19. Sept. 2022 · Lesedauer 3 min

Das Philosophicum Lech tagt heuer zum Thema "Der Hass. Anatomie eines elementaren Gefühls". Nach einem literarisch-philosophischen Vorabend und einer Dialogveranstaltung diskutieren von 22. bis 25. September namhafte Fachleute transdisziplinär rund um diesen Themenkreis. Höhepunkte sind die Verleihung des Essay-Preises "Tractatus" an Marie Luise Knott sowie die Präsentation eines Jubiläumsbands anlässlich des 25-jährigen Bestehens des Symposiums in der Arlberg-Gemeinde.

Hasspostings in sozialen Medien, Hate Speech und Hassprediger - Hass ist heute allgegenwärtig. "In der Ablehnung von Hass und Hetze sind sich alle einig. Aber selten wird gefragt, was Hass eigentlich für ein Gefühl ist, aus welchen Quellen es sich speist, was das Aggressive, Verletzende und Verstörende am Hass ausmacht, aber auch, was das Befriedigende, vielleicht sogar Lustvolle am Hass sein kann", so Konrad Paul Liessmann als wissenschaftlicher Leiter des Philosophicum in seinem Editorial. Zu oft werde vergessen, dass Hass die Kehrseite der Liebe sei. Eine rasche Verurteilung verkenne, dass es sich beim Hass um ein elementares Gefühl handle, das in seiner Destruktivität auch produktive Energien freizusetzen wisse.

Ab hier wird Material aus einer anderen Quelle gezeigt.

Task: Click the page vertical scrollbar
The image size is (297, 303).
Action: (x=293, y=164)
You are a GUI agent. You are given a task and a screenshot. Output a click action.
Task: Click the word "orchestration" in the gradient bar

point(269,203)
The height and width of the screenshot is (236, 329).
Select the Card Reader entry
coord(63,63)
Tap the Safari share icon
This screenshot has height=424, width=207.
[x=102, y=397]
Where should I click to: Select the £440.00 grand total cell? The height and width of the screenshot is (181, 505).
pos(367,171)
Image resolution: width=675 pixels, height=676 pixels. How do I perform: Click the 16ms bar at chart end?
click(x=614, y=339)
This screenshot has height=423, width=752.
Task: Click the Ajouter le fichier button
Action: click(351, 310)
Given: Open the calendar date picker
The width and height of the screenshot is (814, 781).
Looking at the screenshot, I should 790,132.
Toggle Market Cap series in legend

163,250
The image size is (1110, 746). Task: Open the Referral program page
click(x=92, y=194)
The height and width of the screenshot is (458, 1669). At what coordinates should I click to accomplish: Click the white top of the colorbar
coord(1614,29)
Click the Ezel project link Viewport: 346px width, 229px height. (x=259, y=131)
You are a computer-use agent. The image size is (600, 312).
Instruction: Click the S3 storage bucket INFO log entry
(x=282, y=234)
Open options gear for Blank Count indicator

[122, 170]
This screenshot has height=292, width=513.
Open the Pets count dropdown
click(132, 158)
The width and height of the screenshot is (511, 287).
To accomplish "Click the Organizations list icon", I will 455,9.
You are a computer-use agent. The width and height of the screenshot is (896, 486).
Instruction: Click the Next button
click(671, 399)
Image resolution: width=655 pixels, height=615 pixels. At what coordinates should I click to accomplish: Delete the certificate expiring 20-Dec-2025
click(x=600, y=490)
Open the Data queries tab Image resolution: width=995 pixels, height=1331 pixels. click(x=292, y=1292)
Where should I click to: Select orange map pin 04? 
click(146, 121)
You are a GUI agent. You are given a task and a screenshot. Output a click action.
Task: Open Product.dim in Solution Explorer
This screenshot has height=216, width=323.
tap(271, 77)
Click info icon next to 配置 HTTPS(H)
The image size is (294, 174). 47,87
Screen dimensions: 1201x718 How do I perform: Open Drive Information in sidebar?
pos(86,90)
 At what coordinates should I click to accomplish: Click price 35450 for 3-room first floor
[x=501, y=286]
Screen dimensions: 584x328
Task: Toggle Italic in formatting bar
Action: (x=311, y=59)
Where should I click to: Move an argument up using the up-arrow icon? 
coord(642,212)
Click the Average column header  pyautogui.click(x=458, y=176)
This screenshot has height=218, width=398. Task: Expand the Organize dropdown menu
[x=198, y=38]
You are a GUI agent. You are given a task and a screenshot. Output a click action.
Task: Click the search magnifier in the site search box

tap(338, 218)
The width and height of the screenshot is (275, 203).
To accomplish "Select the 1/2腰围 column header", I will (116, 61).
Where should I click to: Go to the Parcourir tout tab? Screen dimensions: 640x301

Als Referenten und Referentinnen geladen sind der Psychiater Reinhard Haller, die deutschen Philosophen Christoph Demmerling, Hilge Landweer, Barbara Zehnpfennig und Ingrid Vendrell Ferran, der aus Kabul stammende Philosoph und Islamwissenschafter Ahmad Milad Karimi, der Jugendkulturforscher Bernhard Heinzlmaier, die Journalistin Svenja Flaßpöhler, der in Wien lehrende Rechtsphilosoph Alexander Somek sowie der Medienwissenschafter Bernhard Pörksen.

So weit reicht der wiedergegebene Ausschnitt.